Maybe it was residue from an Italian-American boyhood. Maybe it was close to lunchtime. But the things that danced into Crespi's head at that eureka moment were varieties of pasta; specifically the pale-blond, seemingly endless varieties of spiral pasta. Rotini. Fusilli. Radiatori. Tortiglione. “Currently,” he realized and later wrote, “all spiral pasta are produced and packaged with a single chirality, since the machines used in their production are designed to produce identical pieces of identical handedness.”

But what if they weren't? What if the pieces of pasta in a given box were evenly distributed, left- and right-handed, so that they might fit together snugly? The question gathered force in his mind. “Pasta is not very dense, not very expensive to make. The packaging and shipping costs are comparatively high. . . .” Mixed chirality, Crespi thought, might save considerable volume—and money.

“I went out and bought boxes of every type of corkscrew pasta I could find,” he remembers. He was looking for complementarity: a pair of spirals that would nicely marry. At last, on a trip home to Chicago to visit family, he stopped into an Italian grocery and found what he was looking for.

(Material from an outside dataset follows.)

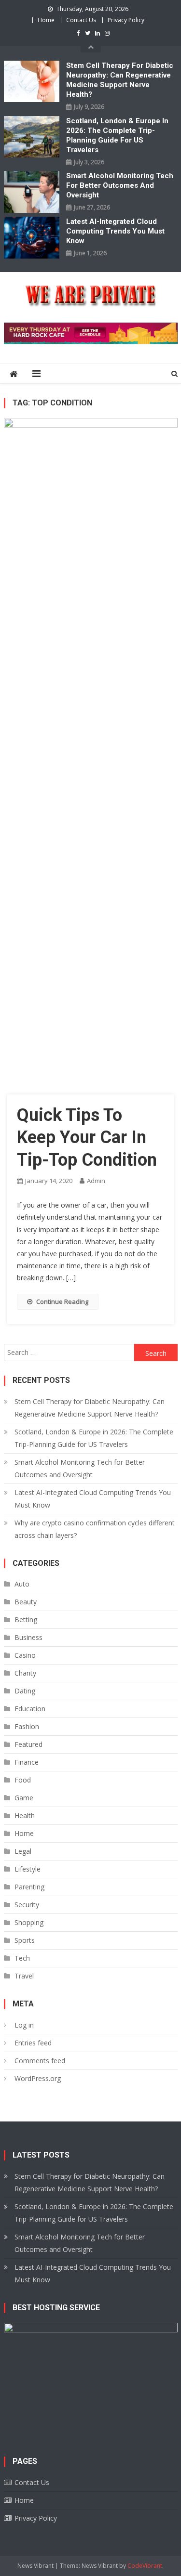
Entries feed (33, 2042)
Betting (25, 1619)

The experiment took place in Crespi's kitchen. “I put equal amounts of all left-handed and all right-handed pasta into identical glass jars,” he explains, “turned them sideways, shook them ten times each, and marked out how high the pasta measured in each jar.” Then he dumped the two containers into a bowl, mixed the corkscrews together thoroughly, placed even quantities of heterogenous pasta back into each container, and measured again.

He describes his findings in an invention disclosure he subsequently filed with the University's Intellectual Property Office. “The pasta of mixed handedness occupies a volume which is 5-10% less than that occupied by the pasta of uniform handedness,” reads the relevant paragraph in section III. “The exact amount of the reduction in volume depends on the specific shape of the pasta chosen and the degree of mixing and settling. For deviations from a 50/50 ratio of the two handednesses, the packing density of the mixed chirality pasta is still increased, but typically by a smaller amount.”

“So,” Crespi says. “The experiment was a success, as far as that goes.” He pauses, flashes a slightly pained smile. “But then it turns out there's the marketing question to consider.” Pasta producers, it gradually became clear, might not be terribly interested in increased packing density. “My take on it was you could put on the box ‘10% more!,' Crespi says; “but nobody seemed to agree with me.” In the end the patent office decided to take a pass on the idea.

Crespi shrugs. He is not discouraged. He has other patents on the books and in the works, and plenty of other ideas. But this one, he admits, is probably dead. “Unfortunately, I ate the experiment,” he says. “I mean, I kept that pasta around for a while. But eventually I ate it.”